SOURCE PASSAGE:
#####

Similarly, the growth of private sector credit and indebtedness needs to be assessed in an appropriate context. In evaluating the financial position of the private sector, it is too narrow an approach to consider the level of indebtedness in isolation from the asset side of the private sector's balance sheet. A high proportion of household indebtedness in Ireland relates to borrowing for house purchase which, in turn, creates an asset for the households. In the same way, borrowing by the business sector underpins high investment levels and the creation of business assets yielding future income.

Account must also be taken of private sector savings levels. The Government has been actively promoting saving by individuals in the recent past, notably through the SSIA scheme. In Ireland, comparatively high household savings rates by international standards support the sustainability of household debt overall.

As far as looking after the interests of the individual borrower and investor is concerned, the function of Government is to provide an appropriate legislative framework for regulation of the financial services sector — one that is both comprehensive and robust. I am satisfied that, on foot of the progress made over recent years, especially in establishing the financial regulator with a particular focus on the interests of the consumer, we have such a framework in place.

Within the implementation of the overall legislative framework, private sector credit growth and debt levels are, in the first instance, a matter for the Central Bank and Financial Services Authority of Ireland. This follows from its role as part of the European system of central banks and its functions, as the financial regulator, in the prudential supervision of financial institutions and the protection of the consumers of those firms.

#####

DATASET CONTENT:
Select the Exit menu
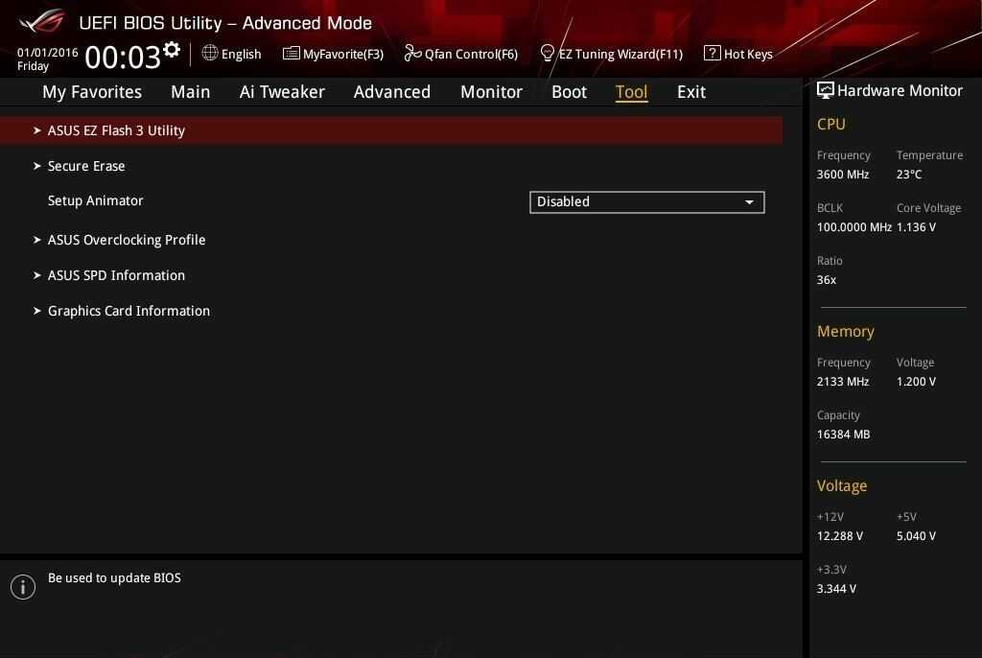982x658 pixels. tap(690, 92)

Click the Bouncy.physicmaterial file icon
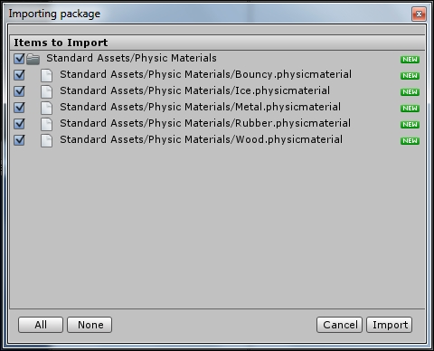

#####

PROBLEMS:
1. In the passage on private sector credit in Ireland, why is it too narrow to judge private sector indebtedness on its own? Answer in one to three sentences.
2. Continue the passage on private sector credit in Ireland from where it stops.

WRITTEN ANSWERS:
1. Indebtedness must be weighed against the asset side of the private sector's balance sheet. Much household borrowing in Ireland goes toward buying houses, which gives households an asset. Business borrowing supports high investment and builds business assets that yield future income.

2.
The financial regulator has already drawn attention to the need for consumers to choose the right type of loan for their needs. The financial regulator, with its statutory consumer mandate, has developed a number of specific initiatives to help consumers make informed choices in terms of the financial products they choose, the amount of risk they take on and the cost of financial products. These initiatives have been developed through the framework of the financial regulator's "It's Your Money" campaign and have involved publishing consumer guides on credit products, fact sheets and cost surveys on personal loans, all of which are intended to assist borrowers in making the most appropriate credit decisions given their circumstances.

Finally, the Central Bank's recently published financial stability report concludes that a range of fundamental factors such as growing employment and incomes, falling inflation and low interest rates have supported the pattern of mortgage growth and associated debt levels in the economy. The report, however, emphasises the importance of responsible behaviour by both borrowers and lenders to factor into their financial decision making the prospective impact of potential changes in the future economic environment. I share the Central Bank's assessment of the importance of maintaining financial and economic stability. In that regard, for my part, I intend to maintain a responsible approach to maintaining stability in our public finances, which will ensure that the strategic direction of our economy will focus on sustainable real improvements in public services, social provision and infrastructure.